Hello this is attorney Jeremy Hogan and welcome to Legal Briefs – it’s the weekend and there’s nothing I like to do more on the weekend than get a little wild and crazy, cut loose a bit, go a  little crazy, and so I am  going to analyze the top five crypto currencies out there and apply the law found in the Howey test to each of the five  top crypto projects out there by value and give each a danger rating as far as securities violations. Wild and crazy. Weekend. Ok, the truth is that I’ll probably spend the weekend watching cartoons with my kids and laughing at the inappropriate jokes they hopefully don’t get.

So, I have done my research and today we are going to make it thru the top five crypto coins by value and give them a Legal Briefs “Danger Rating” as far as SEC enforcement. Let’s find out exactly how safe your holdings are and we’ll call this Part I – depending on how this goes.

First, my “this is not legal advice” disclaimer.  This is not legal advice.  But I would strongly suggest if you need a lawyer to contact this lady

Bonus points if you know in what state she passed the bar.

Anyways, We are beginning with Bitcoin which is the top dog crypto currency and which as we know was created by  a mysterious and unknown individual or perhaps group of individuals who go by the name “Satoshi.”  If you are really interested in Bitcoin I stumbled across the creepiest cartoon ever made and it happens to be about Bitcoin.  Here’s Bitcoin’s origin story from the Bitcoin and Friends channel – check it out on Youtube.

And that was the creation of the first block of Bitcoin. And believe it or not, the cartoon  gets stranger from there…

In any case, Bitcoin is about as decentralized a ledger as it gets. The ledger was created in 2009 and then the first coins were mined by some guys with Blackberries running through Imacs. And now here we are 12 yrs. Later with small countries dedicated to mining it.

But Bitcoin is completely decentralized so the SEC could never regulate it as a security, right?  Well, that’s not how an SEC lawyer might see it. Under U.S. law something is a security when a person invests money in a common enterprise and led to expect profits from the efforts of a third party.

So, applying the facts to the law, we might think right away that Bitcoin cannot be a security because there IS no third party and since Bitcoin is mined, there was never an investment of money. Case closed. Not quite. The problem is that Bitcoin is not as decentralized as we are led to believe. Here in this story you can see that:

“1,000 entities own approximately 40% of all circulating bitcoin and 2% of account holders now control 95% of bitcoin.”

 You also have more big players in the Bitcoin game like Grayscale’s Bitcoin Trust which controls $23 billion in Bitcoin.

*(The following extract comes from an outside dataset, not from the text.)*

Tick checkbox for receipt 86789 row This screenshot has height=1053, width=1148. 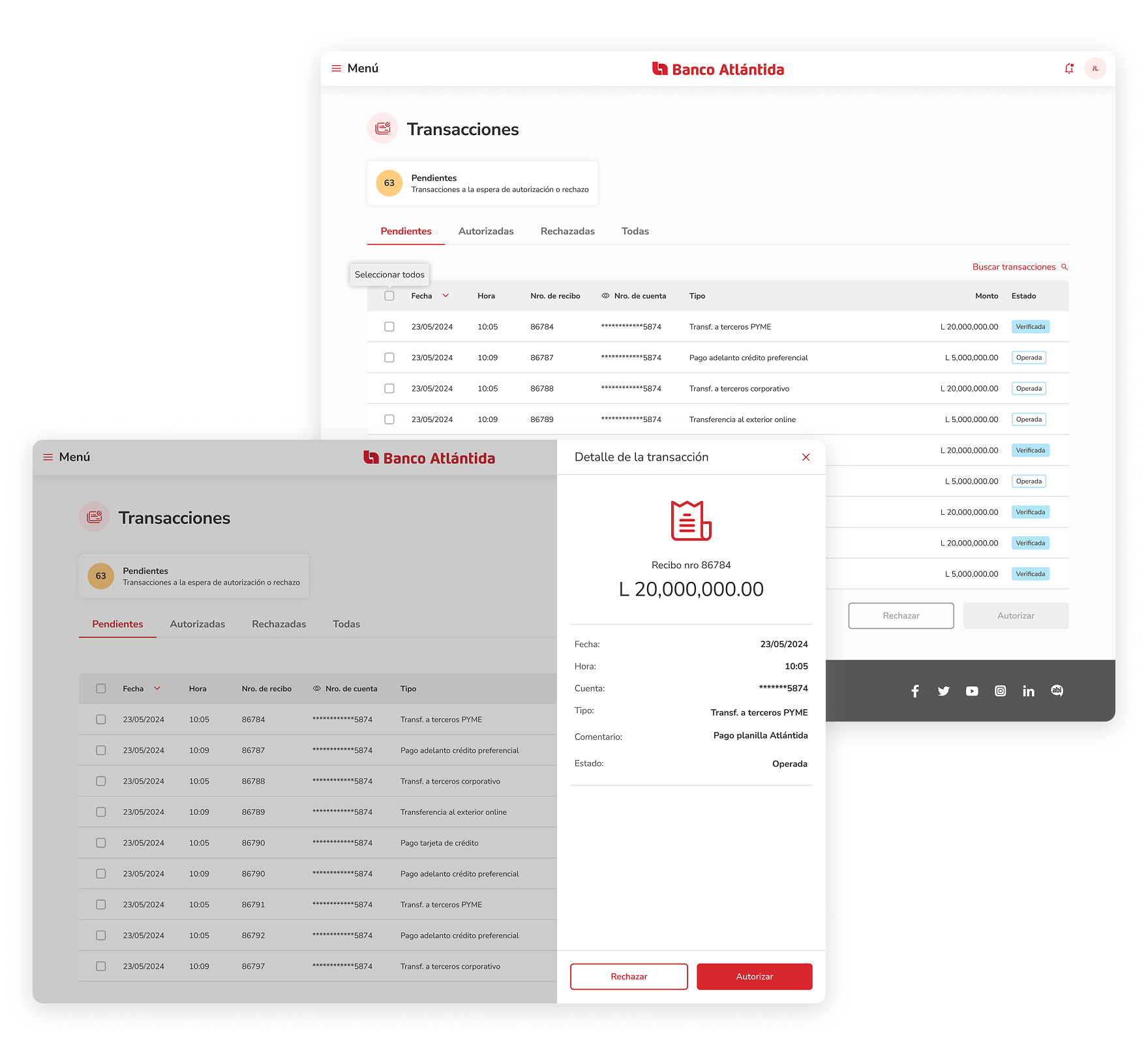point(389,420)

So, it could be argued, if the SEC had some inkling that the price of Bitcoin was being manipulated or pumped up by a large holder or group of holders, that it could argue that there was a common enterprise there and sales by the group was in effect an investment contract – a sale of a security.  It’d be a stretch but that would be the argument.

Yes, let’s cut to the chase, with Chinese organizations controlling so much Bitcoin, I am envisioning a lawsuit by the SEC against China. And that would be the most interesting legal thing ever. Sign me up.

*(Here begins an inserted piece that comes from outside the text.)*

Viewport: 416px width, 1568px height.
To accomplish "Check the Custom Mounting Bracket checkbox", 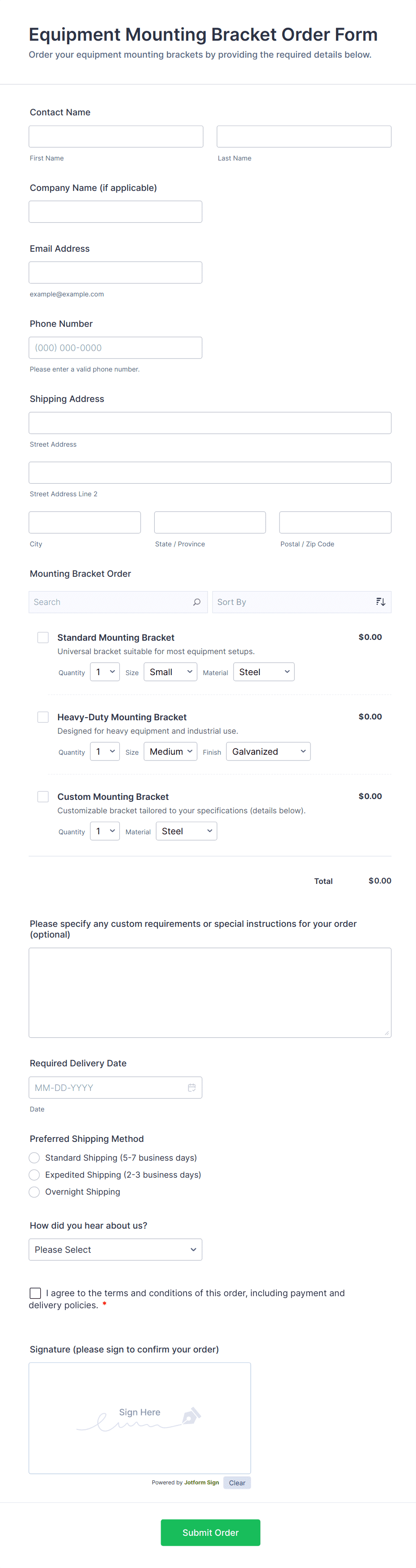I will click(43, 797).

With that being said, I give Bitcoin a Legal Briefs danger rating = 2 out of 10!  Here’s a graphic:

There’s an argument to be made about Bitcoin but it’s very weak.  I wouldn’t lose sleep over it.

Ok, moving on from Bitcoin we hit the big one.

 That’s Ethereum.

So, Etherium is a blockchain network which allows you to use applications on the platform and you pay to play so to speak by using the Etherium Token. The big difference between Bitcoin and Etherium is that there IS a centralized organization who not only oversees the Etherium network but it is very involved and ALSO HAS raised money to fund the project.

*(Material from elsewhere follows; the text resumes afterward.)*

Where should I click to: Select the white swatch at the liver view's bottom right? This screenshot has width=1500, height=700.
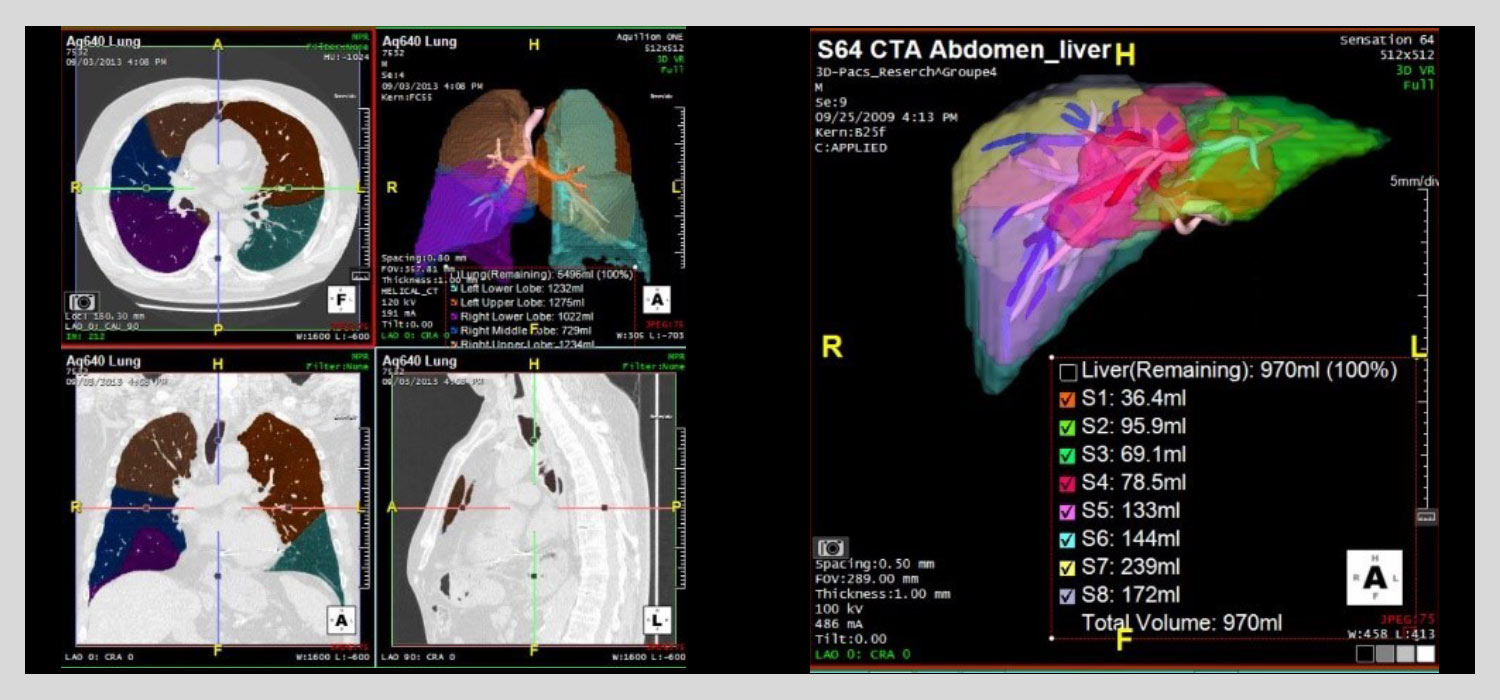point(1425,654)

The Etherium Foundation is headed up by a guy named Vitalik Buterin who is a great personality but more importantly, can dance and rap:

God I love Youtube.

The big problem Etherium has from a legal perspective is that it has raised money to develop the ledger AND more importantly, the funding was called a “Pre-sale” meaning coins were being sold BEFORE being in existence. This took place in the summer of 2014 and raised $18million. That tends to suggest that the common enterprise prong of the test is met because pre-sale purchasers were relying on the developers for the value of the coins they bought.

And we have further evidence of the centralized management structure of Ethereum and how it can Affect price when we look at the DAO hack.  Back in 2016 a group was able to exploit some issues in the network and steal money.  In response, two important things happened – First, the Ethereum Foundation decided to do hard Fork of the ledger.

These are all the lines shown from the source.